### [What is required]
The task calls for every line of the data to be retyped exactly.

[[ Data supplied, beginning ]]

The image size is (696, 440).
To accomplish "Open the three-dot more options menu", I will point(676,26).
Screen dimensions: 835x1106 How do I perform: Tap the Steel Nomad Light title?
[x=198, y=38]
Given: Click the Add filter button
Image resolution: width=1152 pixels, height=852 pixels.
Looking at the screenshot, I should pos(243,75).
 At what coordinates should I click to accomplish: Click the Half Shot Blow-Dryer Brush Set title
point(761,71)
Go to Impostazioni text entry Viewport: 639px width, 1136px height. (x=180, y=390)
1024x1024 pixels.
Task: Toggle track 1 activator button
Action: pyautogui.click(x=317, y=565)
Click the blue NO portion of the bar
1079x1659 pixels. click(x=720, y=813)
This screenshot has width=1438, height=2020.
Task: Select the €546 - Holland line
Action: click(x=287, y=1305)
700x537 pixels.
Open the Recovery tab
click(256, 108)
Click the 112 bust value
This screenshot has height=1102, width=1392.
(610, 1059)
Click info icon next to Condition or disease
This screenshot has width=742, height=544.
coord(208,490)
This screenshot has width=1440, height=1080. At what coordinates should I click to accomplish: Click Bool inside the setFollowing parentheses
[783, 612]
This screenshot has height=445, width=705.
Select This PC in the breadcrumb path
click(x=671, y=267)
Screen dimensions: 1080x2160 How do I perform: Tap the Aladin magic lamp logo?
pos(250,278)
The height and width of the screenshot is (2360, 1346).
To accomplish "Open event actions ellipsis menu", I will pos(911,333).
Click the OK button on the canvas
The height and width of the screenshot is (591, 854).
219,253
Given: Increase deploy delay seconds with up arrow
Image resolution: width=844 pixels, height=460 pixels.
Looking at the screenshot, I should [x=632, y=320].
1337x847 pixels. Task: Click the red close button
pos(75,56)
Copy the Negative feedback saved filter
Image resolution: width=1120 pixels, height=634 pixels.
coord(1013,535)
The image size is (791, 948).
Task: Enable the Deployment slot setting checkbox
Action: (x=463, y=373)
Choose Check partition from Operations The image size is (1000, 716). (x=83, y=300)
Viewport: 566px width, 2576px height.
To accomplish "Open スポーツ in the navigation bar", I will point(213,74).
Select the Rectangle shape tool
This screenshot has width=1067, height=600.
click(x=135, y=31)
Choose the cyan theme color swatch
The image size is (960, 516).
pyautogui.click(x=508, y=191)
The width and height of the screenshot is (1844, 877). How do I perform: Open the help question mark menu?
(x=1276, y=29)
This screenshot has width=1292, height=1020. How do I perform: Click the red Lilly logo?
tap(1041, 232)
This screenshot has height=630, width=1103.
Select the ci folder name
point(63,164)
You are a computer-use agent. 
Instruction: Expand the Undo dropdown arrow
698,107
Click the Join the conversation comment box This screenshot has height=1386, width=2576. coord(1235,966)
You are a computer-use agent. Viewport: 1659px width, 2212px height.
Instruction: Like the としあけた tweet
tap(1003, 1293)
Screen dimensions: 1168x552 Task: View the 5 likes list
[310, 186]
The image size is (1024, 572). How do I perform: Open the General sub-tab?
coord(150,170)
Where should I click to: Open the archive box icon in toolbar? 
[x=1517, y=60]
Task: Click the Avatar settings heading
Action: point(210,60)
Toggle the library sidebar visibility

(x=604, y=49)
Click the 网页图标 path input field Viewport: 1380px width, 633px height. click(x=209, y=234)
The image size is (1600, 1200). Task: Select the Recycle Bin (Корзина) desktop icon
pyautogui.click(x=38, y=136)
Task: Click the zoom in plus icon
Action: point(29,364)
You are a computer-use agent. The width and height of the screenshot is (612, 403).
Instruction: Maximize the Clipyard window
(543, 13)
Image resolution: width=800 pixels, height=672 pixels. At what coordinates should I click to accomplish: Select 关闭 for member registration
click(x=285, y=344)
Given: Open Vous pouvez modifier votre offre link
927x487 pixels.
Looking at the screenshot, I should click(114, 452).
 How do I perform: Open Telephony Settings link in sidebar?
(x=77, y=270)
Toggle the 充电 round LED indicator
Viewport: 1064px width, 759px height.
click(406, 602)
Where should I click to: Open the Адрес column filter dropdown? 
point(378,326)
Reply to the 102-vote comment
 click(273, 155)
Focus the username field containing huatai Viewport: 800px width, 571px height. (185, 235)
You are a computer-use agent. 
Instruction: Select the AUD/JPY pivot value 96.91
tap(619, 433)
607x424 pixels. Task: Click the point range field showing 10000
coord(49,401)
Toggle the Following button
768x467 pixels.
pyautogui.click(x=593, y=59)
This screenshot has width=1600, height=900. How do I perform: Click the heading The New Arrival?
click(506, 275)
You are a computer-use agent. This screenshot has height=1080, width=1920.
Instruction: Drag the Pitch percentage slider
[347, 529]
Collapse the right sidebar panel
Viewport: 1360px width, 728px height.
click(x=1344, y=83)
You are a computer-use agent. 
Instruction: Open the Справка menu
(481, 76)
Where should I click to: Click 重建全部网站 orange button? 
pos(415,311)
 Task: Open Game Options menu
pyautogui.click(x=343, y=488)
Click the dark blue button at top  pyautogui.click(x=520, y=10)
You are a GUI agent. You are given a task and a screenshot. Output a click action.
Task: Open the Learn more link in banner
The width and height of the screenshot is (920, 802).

[[ Data supplied, end ]]

### [Written response]
The image size is (696, 440).
To accomplish "Open the three-dot more options menu", I will point(676,26).
Screen dimensions: 835x1106 How do I perform: Tap the Steel Nomad Light title?
[x=198, y=38]
Given: Click the Add filter button
Image resolution: width=1152 pixels, height=852 pixels.
Looking at the screenshot, I should pos(243,75).
 At what coordinates should I click to accomplish: Click the Half Shot Blow-Dryer Brush Set title
point(761,71)
Go to Impostazioni text entry Viewport: 639px width, 1136px height. (x=180, y=390)
1024x1024 pixels.
Task: Toggle track 1 activator button
Action: pyautogui.click(x=317, y=565)
Click the blue NO portion of the bar
1079x1659 pixels. click(x=720, y=813)
This screenshot has width=1438, height=2020.
Task: Select the €546 - Holland line
Action: click(x=287, y=1305)
700x537 pixels.
Open the Recovery tab
click(256, 108)
Click the 112 bust value
This screenshot has height=1102, width=1392.
(610, 1059)
Click info icon next to Condition or disease
This screenshot has width=742, height=544.
coord(208,490)
This screenshot has width=1440, height=1080. At what coordinates should I click to accomplish: Click Bool inside the setFollowing parentheses
[783, 612]
This screenshot has height=445, width=705.
Select This PC in the breadcrumb path
click(x=671, y=267)
Screen dimensions: 1080x2160 How do I perform: Tap the Aladin magic lamp logo?
pos(250,278)
The height and width of the screenshot is (2360, 1346).
To accomplish "Open event actions ellipsis menu", I will pos(911,333).
Click the OK button on the canvas
The height and width of the screenshot is (591, 854).
219,253
Given: Increase deploy delay seconds with up arrow
Image resolution: width=844 pixels, height=460 pixels.
Looking at the screenshot, I should [x=632, y=320].
1337x847 pixels. Task: Click the red close button
pos(75,56)
Copy the Negative feedback saved filter
Image resolution: width=1120 pixels, height=634 pixels.
coord(1013,535)
The image size is (791, 948).
Task: Enable the Deployment slot setting checkbox
Action: (x=463, y=373)
Choose Check partition from Operations The image size is (1000, 716). (x=83, y=300)
Viewport: 566px width, 2576px height.
To accomplish "Open スポーツ in the navigation bar", I will point(213,74).
Select the Rectangle shape tool
This screenshot has width=1067, height=600.
click(x=135, y=31)
Choose the cyan theme color swatch
The image size is (960, 516).
pyautogui.click(x=508, y=191)
The width and height of the screenshot is (1844, 877). How do I perform: Open the help question mark menu?
(x=1276, y=29)
This screenshot has width=1292, height=1020. How do I perform: Click the red Lilly logo?
tap(1041, 232)
This screenshot has height=630, width=1103.
Select the ci folder name
point(63,164)
You are a computer-use agent. 
Instruction: Expand the Undo dropdown arrow
698,107
Click the Join the conversation comment box This screenshot has height=1386, width=2576. coord(1235,966)
You are a computer-use agent. Viewport: 1659px width, 2212px height.
Instruction: Like the としあけた tweet
tap(1003, 1293)
Screen dimensions: 1168x552 Task: View the 5 likes list
[310, 186]
The image size is (1024, 572). How do I perform: Open the General sub-tab?
coord(150,170)
Where should I click to: Open the archive box icon in toolbar? 
[x=1517, y=60]
Task: Click the Avatar settings heading
Action: point(210,60)
Toggle the library sidebar visibility

(x=604, y=49)
Click the 网页图标 path input field Viewport: 1380px width, 633px height. click(x=209, y=234)
The image size is (1600, 1200). Task: Select the Recycle Bin (Корзина) desktop icon
pyautogui.click(x=38, y=136)
Task: Click the zoom in plus icon
Action: point(29,364)
You are a computer-use agent. The width and height of the screenshot is (612, 403).
Instruction: Maximize the Clipyard window
(543, 13)
Image resolution: width=800 pixels, height=672 pixels. At what coordinates should I click to accomplish: Select 关闭 for member registration
click(x=285, y=344)
Given: Open Vous pouvez modifier votre offre link
927x487 pixels.
Looking at the screenshot, I should click(114, 452).
 How do I perform: Open Telephony Settings link in sidebar?
(x=77, y=270)
Toggle the 充电 round LED indicator
Viewport: 1064px width, 759px height.
click(406, 602)
Where should I click to: Open the Адрес column filter dropdown? 
point(378,326)
Reply to the 102-vote comment
 click(273, 155)
Focus the username field containing huatai Viewport: 800px width, 571px height. (185, 235)
You are a computer-use agent. 
Instruction: Select the AUD/JPY pivot value 96.91
tap(619, 433)
607x424 pixels. Task: Click the point range field showing 10000
coord(49,401)
Toggle the Following button
768x467 pixels.
pyautogui.click(x=593, y=59)
This screenshot has width=1600, height=900. How do I perform: Click the heading The New Arrival?
click(506, 275)
You are a computer-use agent. This screenshot has height=1080, width=1920.
Instruction: Drag the Pitch percentage slider
[347, 529]
Collapse the right sidebar panel
Viewport: 1360px width, 728px height.
click(x=1344, y=83)
You are a computer-use agent. 
Instruction: Open the Справка menu
(481, 76)
Where should I click to: Click 重建全部网站 orange button? 
pos(415,311)
 Task: Open Game Options menu
pyautogui.click(x=343, y=488)
Click the dark blue button at top  pyautogui.click(x=520, y=10)
You are a GUI agent. You are given a task and a screenshot. Output a click action.
Task: Open the Learn more link in banner
The width and height of the screenshot is (920, 802).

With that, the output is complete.